物語は、老ピアノ教師ミス・マルサレスのパーティに、かつての生徒である母と現生徒の私(娘)が参加した日のエピソード。
6月に毎年行われるパーティは退屈で母親たちは「儀式」のように黙従して参加していた。それでもミス・マルサレスがローズデール一戸建てで開催していたパーティは伝統的なもので室内の飾りなど信頼感があったが、バンク通りのバンガローに移った今ではそれもない。
パーティで私のピアノ演奏が終わった後、ミス・マルサレスが私立学校で教えているドロレスボイル(白に近いブロンドの髪で知恵遅れの女の子)がピアノを弾いた。曲は、グルック歌劇「オルフェオとエウリディーチェ」の2幕「精霊たちの踊り」のピアノ編曲(神の祝福を受けた善人や英雄が死後に暮らす楽園の場面)で、居合わせた聴衆は誰もこの曲を知らなかった。

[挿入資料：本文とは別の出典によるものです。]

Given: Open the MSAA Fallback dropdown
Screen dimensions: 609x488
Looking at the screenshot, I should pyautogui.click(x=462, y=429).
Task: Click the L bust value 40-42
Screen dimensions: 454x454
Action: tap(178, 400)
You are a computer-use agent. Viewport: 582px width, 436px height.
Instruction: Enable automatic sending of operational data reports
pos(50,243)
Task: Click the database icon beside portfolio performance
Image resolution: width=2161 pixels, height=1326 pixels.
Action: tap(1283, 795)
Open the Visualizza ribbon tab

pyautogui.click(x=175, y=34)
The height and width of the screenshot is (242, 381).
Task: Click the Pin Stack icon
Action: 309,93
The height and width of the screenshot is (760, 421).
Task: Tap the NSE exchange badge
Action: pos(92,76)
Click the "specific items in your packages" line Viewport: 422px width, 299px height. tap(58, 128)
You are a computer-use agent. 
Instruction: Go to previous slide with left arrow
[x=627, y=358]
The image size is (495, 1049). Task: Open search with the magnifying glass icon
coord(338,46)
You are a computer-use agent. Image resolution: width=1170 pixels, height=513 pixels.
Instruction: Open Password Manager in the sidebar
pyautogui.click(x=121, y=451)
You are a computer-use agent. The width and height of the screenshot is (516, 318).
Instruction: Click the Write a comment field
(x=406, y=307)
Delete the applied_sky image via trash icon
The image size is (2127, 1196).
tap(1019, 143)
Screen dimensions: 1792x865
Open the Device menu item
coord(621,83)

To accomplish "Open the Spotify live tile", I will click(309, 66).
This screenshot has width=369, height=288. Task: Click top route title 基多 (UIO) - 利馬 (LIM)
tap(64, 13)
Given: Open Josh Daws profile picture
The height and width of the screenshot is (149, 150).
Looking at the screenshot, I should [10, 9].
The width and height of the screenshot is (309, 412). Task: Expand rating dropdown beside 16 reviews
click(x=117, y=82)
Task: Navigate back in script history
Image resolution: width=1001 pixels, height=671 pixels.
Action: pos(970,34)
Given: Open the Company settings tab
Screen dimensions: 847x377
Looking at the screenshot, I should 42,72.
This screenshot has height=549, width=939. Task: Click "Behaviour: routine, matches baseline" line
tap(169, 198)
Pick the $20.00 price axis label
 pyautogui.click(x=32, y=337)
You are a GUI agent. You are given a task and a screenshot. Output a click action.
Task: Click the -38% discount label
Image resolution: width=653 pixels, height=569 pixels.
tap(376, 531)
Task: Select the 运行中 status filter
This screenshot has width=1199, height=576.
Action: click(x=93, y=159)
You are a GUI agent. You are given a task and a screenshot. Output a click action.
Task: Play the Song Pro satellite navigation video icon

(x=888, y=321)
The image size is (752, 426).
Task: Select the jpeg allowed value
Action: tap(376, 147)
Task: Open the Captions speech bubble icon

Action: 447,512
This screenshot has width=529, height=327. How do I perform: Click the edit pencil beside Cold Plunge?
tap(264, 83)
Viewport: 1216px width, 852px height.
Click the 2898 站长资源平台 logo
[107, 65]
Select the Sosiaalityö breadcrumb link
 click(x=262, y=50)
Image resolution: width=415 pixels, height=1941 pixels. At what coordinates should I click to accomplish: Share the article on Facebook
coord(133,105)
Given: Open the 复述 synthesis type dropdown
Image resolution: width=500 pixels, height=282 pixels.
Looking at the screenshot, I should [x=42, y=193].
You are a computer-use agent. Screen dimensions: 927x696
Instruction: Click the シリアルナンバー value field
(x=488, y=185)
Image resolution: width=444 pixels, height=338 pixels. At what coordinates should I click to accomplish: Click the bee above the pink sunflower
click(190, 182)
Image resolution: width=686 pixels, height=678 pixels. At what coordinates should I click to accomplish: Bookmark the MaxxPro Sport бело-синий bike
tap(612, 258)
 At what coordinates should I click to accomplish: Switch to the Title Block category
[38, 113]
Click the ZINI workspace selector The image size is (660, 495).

ミスマルサレスは人生の終盤にピアノを教えなければいけない相手を前にして、演奏に満足していた様子だったが、わたしはセンスのいい演奏とは感じなかった・・。
という物語で、なんてことはない日常を描いた作品。<わたし>はまだ少女ですが、自身を含めた世間の偽善を鋭く眺めていてシニカルな印象を受けました。